Gardening: The Yin to My Yang


I remember studying history when I was young and thinking how odd it was that so many important events in history involved land. Once I became a homeowner and gardener, though, I got it. Owning or even having access to a piece of soil is freedom -- freedom to shelter yourself under a roof on that soil, freedom to lie under the stars on that soil, and freedom to plant seeds and create life and food out of that soil. There are few things more elemental and foundational than  using a piece of earth. Now that I have a little lanai garden of my own, I know I'd go to great lengths to defend it and protect it for the life that is there.
 
My foray into gardening has been mostly an exercise in trial and error.  Although my grandfather was an excellent gardener, I'm sorry to say that I had absolutely no interest in acquiring much of his gardening knowledge and experience while he was alive.  Instead, I read tons of articles on container gardening and vermicomposting.  I suppose these interests can be like seeds that are planted in your mind as a kid and patiently fertilized and watered, sometimes for years, until one day they shoot up and break ground.  It's only been 7 months now, but the numerous trips to purchase garden supplies, seeds, potting mix, and fertilizer make me feel as though I've been doing this for years.  I can't say that I've got a good grasp on anything, but I'm learning to appreciate the process of giving life and care to a living thing rather than desiring the immediate gratification of a final product.  Gardening is cultivating not only my plants but also my patience.  It is the yin to my yang, bringing slowness and reflection into the adventuring, traveling, running, and surfing that had dominated life in my 20s.
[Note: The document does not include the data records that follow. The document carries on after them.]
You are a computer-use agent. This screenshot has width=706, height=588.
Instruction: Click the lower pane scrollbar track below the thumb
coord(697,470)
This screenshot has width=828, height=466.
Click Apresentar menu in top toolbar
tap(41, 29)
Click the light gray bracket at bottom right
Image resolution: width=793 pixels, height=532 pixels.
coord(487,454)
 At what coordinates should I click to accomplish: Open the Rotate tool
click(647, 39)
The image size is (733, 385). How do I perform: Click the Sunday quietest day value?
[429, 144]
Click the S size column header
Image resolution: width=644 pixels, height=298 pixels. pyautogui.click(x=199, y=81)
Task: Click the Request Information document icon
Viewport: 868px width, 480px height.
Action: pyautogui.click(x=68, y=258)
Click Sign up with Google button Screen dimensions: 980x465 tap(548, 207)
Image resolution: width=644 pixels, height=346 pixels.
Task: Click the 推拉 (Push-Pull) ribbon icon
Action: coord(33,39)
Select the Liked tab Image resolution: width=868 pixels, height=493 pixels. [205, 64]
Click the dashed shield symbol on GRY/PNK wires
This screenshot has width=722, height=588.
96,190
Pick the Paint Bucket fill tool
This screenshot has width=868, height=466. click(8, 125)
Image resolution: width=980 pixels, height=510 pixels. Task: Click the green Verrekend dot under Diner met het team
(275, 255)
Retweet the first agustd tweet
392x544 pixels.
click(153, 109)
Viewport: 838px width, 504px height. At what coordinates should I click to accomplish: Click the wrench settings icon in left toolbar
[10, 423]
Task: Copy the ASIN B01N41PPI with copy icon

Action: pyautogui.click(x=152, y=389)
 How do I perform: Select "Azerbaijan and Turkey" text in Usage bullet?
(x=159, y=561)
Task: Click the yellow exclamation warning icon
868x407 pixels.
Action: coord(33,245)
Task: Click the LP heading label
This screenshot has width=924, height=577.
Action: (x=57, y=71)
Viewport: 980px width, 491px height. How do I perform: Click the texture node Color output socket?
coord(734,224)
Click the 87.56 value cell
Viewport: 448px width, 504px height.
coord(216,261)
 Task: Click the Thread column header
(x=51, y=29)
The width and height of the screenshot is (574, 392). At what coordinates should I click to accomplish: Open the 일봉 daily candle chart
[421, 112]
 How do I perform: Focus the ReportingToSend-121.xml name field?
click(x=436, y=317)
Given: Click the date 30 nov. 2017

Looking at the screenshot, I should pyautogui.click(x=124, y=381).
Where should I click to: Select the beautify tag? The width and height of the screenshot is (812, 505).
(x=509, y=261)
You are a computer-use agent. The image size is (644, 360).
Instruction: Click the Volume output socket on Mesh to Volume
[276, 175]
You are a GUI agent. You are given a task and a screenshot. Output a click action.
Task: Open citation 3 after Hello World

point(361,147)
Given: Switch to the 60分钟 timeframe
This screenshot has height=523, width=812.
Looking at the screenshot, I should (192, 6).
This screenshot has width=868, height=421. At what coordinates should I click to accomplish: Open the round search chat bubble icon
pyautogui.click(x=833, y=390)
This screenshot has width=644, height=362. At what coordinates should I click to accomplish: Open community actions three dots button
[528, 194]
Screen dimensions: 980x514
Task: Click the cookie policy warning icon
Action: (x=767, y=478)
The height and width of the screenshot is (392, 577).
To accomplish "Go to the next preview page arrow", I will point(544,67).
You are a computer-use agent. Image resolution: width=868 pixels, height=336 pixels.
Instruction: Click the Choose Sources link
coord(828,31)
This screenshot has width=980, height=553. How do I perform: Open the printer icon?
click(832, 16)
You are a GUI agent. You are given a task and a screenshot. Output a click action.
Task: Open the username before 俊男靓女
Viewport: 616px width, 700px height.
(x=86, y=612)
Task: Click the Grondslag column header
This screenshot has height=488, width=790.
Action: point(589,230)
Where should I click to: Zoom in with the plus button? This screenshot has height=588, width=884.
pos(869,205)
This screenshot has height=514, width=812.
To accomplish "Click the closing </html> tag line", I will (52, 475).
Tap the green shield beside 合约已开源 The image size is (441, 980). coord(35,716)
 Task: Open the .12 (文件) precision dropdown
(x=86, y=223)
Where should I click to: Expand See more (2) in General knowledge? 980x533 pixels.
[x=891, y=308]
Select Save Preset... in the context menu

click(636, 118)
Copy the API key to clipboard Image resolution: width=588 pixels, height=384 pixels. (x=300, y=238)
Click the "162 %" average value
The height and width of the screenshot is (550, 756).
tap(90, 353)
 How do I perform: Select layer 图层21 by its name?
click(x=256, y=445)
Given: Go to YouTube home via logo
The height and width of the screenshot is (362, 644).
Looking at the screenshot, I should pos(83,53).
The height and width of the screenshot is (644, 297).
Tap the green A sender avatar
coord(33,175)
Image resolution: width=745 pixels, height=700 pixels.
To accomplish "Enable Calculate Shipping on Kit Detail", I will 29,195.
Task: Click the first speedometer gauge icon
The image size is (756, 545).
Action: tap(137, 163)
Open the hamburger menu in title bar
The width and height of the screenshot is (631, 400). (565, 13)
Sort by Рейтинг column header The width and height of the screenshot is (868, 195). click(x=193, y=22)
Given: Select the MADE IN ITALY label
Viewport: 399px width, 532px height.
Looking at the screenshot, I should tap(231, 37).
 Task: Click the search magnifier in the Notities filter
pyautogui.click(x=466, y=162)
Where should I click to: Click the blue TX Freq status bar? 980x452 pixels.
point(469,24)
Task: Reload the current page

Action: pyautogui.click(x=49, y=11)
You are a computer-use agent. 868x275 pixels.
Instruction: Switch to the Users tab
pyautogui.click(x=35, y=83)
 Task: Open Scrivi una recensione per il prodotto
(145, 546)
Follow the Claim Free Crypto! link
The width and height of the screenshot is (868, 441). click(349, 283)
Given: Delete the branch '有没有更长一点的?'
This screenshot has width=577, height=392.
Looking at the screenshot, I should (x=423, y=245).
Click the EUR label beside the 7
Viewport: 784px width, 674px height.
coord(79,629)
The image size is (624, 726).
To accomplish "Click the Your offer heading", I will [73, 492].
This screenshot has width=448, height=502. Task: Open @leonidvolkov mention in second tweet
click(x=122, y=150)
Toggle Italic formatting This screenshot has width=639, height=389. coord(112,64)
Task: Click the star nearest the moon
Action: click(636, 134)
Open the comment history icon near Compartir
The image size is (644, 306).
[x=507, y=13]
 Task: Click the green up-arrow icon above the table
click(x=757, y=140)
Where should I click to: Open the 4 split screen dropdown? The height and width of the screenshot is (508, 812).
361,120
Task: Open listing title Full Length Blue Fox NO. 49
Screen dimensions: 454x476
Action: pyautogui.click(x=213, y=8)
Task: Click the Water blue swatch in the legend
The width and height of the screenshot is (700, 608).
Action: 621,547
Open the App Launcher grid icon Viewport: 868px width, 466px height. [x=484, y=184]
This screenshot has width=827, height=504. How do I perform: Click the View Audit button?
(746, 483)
Although a part of me longs for the youth, activity, and endless energy of my former life, those same years of stress, pain, and excitement have physically forced me to seek greater balance in my life.  In addition to gardening, I've been doing more art, exploring any dormant creativity waiting to surface.  For a person whose social life depended largely on sharing an active lifestyle with friends, these changes have certainly made for a lonelier existence.  In fact, with a lot less people contact, I have days of wondering whether I really make any meangingful difference on this Earth. I've thought a lot about how I may never be the athlete or adventurer I once was or the mother or Christian I thought I'd be.  But I try to become a better person, accept myself even if I didn't become the person I always thought I'd be, and realize that this life I'm living just might turn out to be better than I'd imagined.